At this time, as Christmas songs fill the air, there are many greetings of “Happy Holidays” instead of a “Merry Christmas.” As the Christmas season swells to its epiphany, does one have to be so neutral? For Christians, this is the time of the birth of their savior, Jesus Christ. While not everyone may believe that he is their Messiah, there are certainly a large number of people who do! Secular shopping events aside, this a time of joy for Christians.

Multifaith families are presented with a yet another opportunity for sharing and mutual learning as family members express their faith. This also occurs within members of the same religious classification. Some Christians attend church only on Christmas or Easter, just as some Jews only attend on the High Holy Days. At the other end of the spectrum, others of both religions are more frequent and vocal in the practice of their beliefs, with personal readings, book clubs and other service in addition to formal attendance.

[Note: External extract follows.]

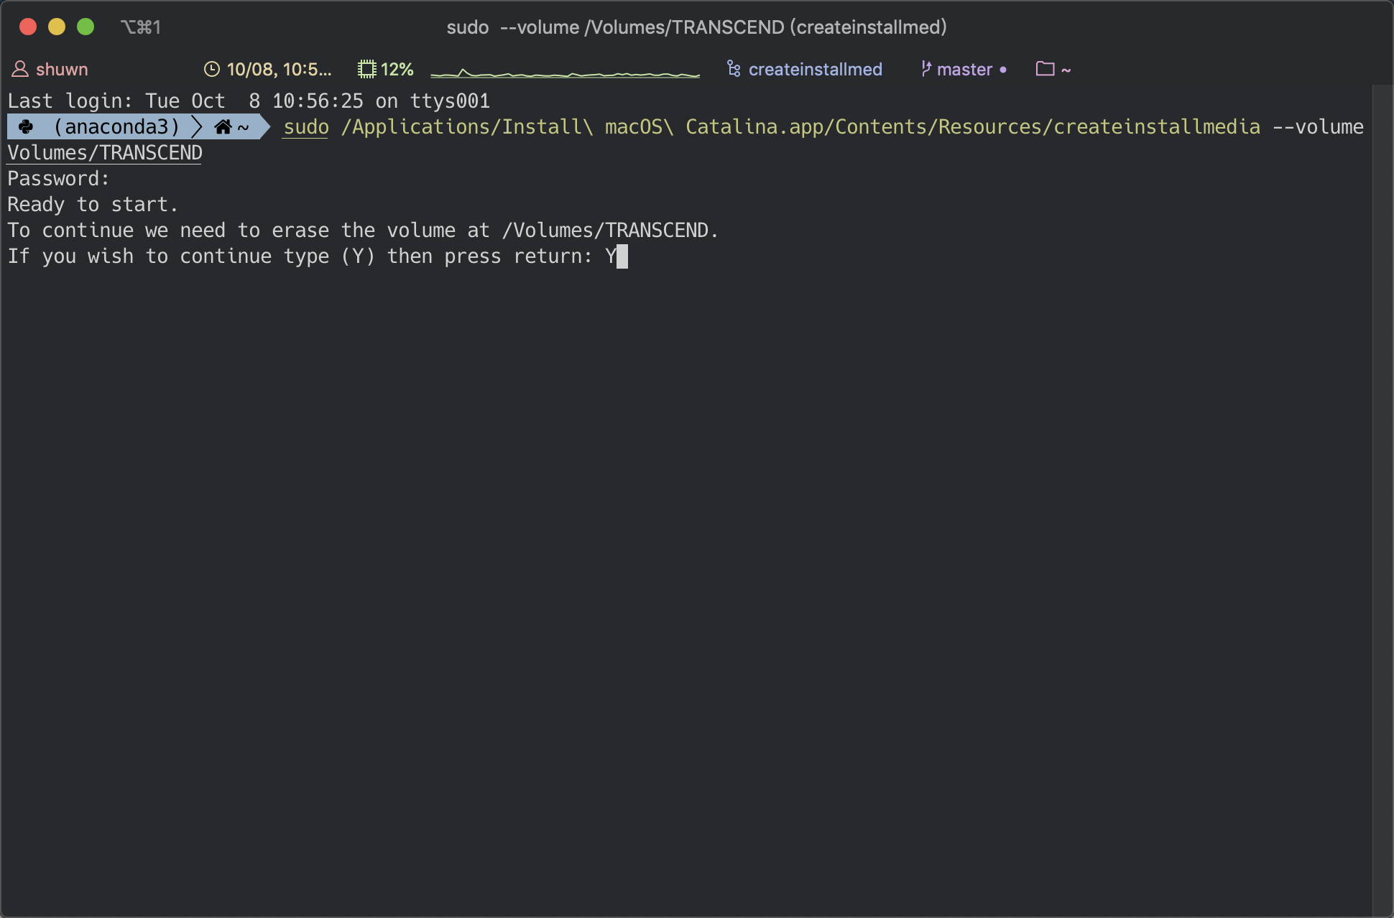The width and height of the screenshot is (1394, 918).
Task: Click the terminal cursor after Y
Action: [x=622, y=256]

Faith and a belief in the divine are intensely personal, and conversations about those beliefs can be enlightening and enriching to all.

If one is lucky enough to have a family to celebrate and potentially to argue with, there can be tensions regarding the traditions chosen to celebrate the holidays. And again, does that have to be so? Differing expressions of belief at home are opportunities for sharing deeper levels of understanding of the faith from which those traditions spring. This does not lead to confused kids who are not wholly “one or the other.” Instead, it can lead to building new, personal traditions rich in meaning, even as new paths evolve from what our parents taught us.

As our children observe, question and learn from us, be sure that they will find their own beliefs. From that, will come their own ways of celebrating the holidays, based on those observations and the pathways of faith which are true to them. Learning more about the beliefs of others does not lessen our own faith. Indeed, it is this type of sharing which can lead us to more fully understand and embrace our own faith.

For many households, there was a menorah last month, and there will be a Christmas tree this month. This is not religious fence-sitting, but more a modern mashup, with many faiths celebrated and respected. So, when I am wished a Merry Christmas, do I correct the individual and explain my view that the Messiah has yet to arrive? No, I accept the greeting as I choose to believe it is intended – a happy person sharing joy and their belief in the season. It’s just as I hope that others will be happy to participate in my lighting of the Hanukkah or Shabbat candles.

This is a time to talk about faith, and give hope, in these long winter nights, of a better world where discussions of faith and belief are easily shared, with respect on every side.